Prologue: Houses and society in an English provincial city
ON 25th April 1507 the ‘fair city’ of Norwich, England's largest and wealthiest provincial urban centre, was struck by a terrible calamity when a great fire broke out in the dense network of streets and lanes on the south bank of the river Wensum. The majority of the city's houses were constructed of timber framing and clay walling with thatched roofs, which were quickly consumed; only the flint masonry churches and public buildings, and the stone and brick houses belonging to the city's wealthy merchants, escaped the conflagration. The fire burned for four days, causing major destruction in a sweeping arc from the cathedral precinct and Tombland in the east to St Margaret's parish in the west. The city had no respite once the flames were quenched, for, later that same year, in June 1507, a second fire broke out in the northern quarter of the city, ‘Over the Water’, devastating a further group of densely occupied parishes.

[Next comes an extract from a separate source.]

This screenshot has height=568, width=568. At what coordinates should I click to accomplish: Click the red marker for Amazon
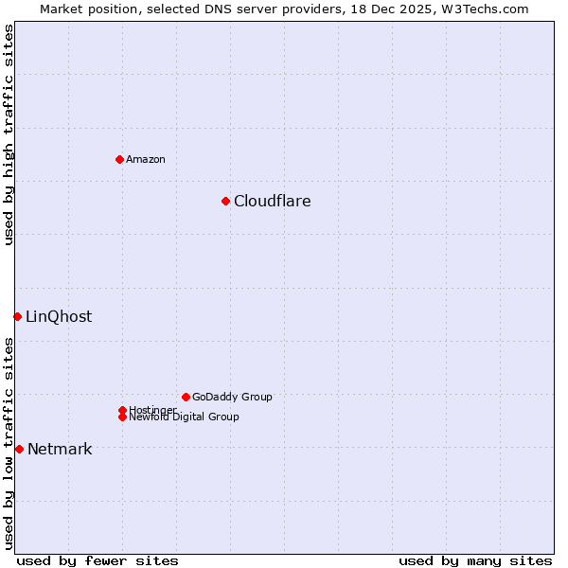coord(119,159)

The impact of the fires was recorded by Francis Blomefield, the celebrated eighteenth- century Norfolk antiquarian, who stated that 718 houses were destroyed (Blomefield 1806 [1745], III, 182–3). This has been calculated as representing at least 40 per cent of the city's housing stock, and a great deal of personal property and merchandise must also have been lost (Evans and Carter 1985, 77–8). It was the most serious provincial urban fire ever recorded in early modern England, second only to the 1666 Great Fire of London (Jones et al. 1984, 5). However, the townspeople were well placed to provide an effective and co-ordinated response to these traumatic events. At the beginning of the sixteenth century Norwich was a thriving city with between 8000 and 9000 inhabitants; unlike many other towns it had experienced growth and prosperity in the late medieval period as a centre for the worsted cloth trade, with a flourishing commercial network extending through the wider region of East Anglia to London and across the North Sea to the Low Countries. Since 1404 the city had been governed as an independent county under a corporation of mayor and aldermen, advised by a common council elected by the citizenry.